105.5 Transforming risks into moral issues in organizations

Wednesday, August 1, 2012: 1:30 PM
Faculty of Economics, TBA
Oral Presentation
Cristina BESIO , Department of Sociology, Technical University Berlin, Berlin, Germany
Management systems seeking to forecast and/or contain risks are prolific in organizations. However, there is another way to deal with risks: to transform them into moral issues. Instead of calculating possible courses of action and deriving subsequent measures, organizations call on the responsibility and diligence of their members to abate risks. This can be seen, for example, in cases where technological failure is attributed to the incorrect behaviour of employees (Perrow 1987).
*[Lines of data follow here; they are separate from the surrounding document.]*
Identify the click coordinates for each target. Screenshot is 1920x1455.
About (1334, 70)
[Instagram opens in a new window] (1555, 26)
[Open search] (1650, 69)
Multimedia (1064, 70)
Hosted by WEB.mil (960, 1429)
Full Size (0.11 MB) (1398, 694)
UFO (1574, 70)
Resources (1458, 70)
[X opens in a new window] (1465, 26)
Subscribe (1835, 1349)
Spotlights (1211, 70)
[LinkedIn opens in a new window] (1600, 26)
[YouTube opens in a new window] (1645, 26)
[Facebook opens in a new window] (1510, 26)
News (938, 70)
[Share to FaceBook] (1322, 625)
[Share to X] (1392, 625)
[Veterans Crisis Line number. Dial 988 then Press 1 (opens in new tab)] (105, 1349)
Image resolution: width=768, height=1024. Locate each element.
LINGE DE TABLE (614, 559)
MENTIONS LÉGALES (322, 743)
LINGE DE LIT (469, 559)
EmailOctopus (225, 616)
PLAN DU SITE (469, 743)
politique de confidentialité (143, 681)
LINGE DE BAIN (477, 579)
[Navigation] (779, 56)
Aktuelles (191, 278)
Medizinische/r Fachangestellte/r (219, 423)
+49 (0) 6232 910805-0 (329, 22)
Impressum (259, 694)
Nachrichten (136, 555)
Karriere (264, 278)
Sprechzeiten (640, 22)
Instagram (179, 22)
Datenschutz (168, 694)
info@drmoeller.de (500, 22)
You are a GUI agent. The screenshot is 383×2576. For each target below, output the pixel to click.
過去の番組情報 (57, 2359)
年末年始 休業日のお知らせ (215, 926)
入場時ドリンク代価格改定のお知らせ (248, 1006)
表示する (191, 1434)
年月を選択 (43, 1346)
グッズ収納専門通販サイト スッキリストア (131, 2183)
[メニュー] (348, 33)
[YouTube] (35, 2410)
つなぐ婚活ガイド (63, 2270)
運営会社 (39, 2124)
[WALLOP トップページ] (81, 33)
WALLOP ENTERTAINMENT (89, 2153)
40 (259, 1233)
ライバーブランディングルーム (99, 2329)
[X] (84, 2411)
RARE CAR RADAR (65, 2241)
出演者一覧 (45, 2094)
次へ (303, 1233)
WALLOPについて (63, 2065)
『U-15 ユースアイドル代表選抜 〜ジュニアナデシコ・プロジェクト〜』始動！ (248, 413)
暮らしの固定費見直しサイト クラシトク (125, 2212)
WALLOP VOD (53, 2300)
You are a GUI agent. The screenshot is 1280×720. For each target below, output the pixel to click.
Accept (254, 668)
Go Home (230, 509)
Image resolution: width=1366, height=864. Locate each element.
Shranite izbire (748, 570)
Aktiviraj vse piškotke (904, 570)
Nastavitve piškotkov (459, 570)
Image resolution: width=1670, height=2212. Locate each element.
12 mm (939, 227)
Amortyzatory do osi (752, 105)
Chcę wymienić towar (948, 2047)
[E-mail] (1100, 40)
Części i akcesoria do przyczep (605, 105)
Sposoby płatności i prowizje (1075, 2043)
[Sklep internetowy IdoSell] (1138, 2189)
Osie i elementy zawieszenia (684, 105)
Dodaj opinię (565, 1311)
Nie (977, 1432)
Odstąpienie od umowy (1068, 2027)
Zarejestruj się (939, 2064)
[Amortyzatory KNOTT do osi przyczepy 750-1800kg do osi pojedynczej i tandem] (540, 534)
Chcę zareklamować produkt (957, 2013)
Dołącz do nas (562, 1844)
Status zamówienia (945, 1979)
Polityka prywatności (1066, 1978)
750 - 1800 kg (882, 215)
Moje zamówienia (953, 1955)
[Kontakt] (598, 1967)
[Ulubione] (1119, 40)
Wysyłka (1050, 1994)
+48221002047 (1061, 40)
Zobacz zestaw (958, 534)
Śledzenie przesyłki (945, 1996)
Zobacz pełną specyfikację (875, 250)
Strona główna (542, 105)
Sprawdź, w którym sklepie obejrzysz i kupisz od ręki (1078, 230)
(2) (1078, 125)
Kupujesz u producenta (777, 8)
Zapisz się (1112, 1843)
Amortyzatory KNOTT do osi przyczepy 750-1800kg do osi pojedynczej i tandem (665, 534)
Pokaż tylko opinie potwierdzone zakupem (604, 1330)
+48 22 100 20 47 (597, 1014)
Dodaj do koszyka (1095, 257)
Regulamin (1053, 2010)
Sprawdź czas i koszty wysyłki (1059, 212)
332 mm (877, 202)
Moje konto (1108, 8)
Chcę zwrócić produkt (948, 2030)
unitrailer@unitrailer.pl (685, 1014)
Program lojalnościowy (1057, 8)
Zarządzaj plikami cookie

The implicit assumption is that if organizational members behave in a morally correct way, risks can be avoided.

This is often considered a problem because when they recur to morality, organizations avoid the search for systemic deficiencies in structures or in decision-making processes and therefore renounce efforts which could lead to their own improvement (Ortmann 2009). This contribution examines from a sociological perspective how, in uncertain situations characterised by conflicts and divergent opinions about specific technical questions, moral communication can become a functional manner of dealing with risks. By identifying and sanctioning scapegoats, organizations can display themselves as moral actors and acquire the internal and external backing necessary to continue operating. This is vital in the short term, but can be dangerous over time, because morality sets high expectations but gives little specific advice for action in complex systems.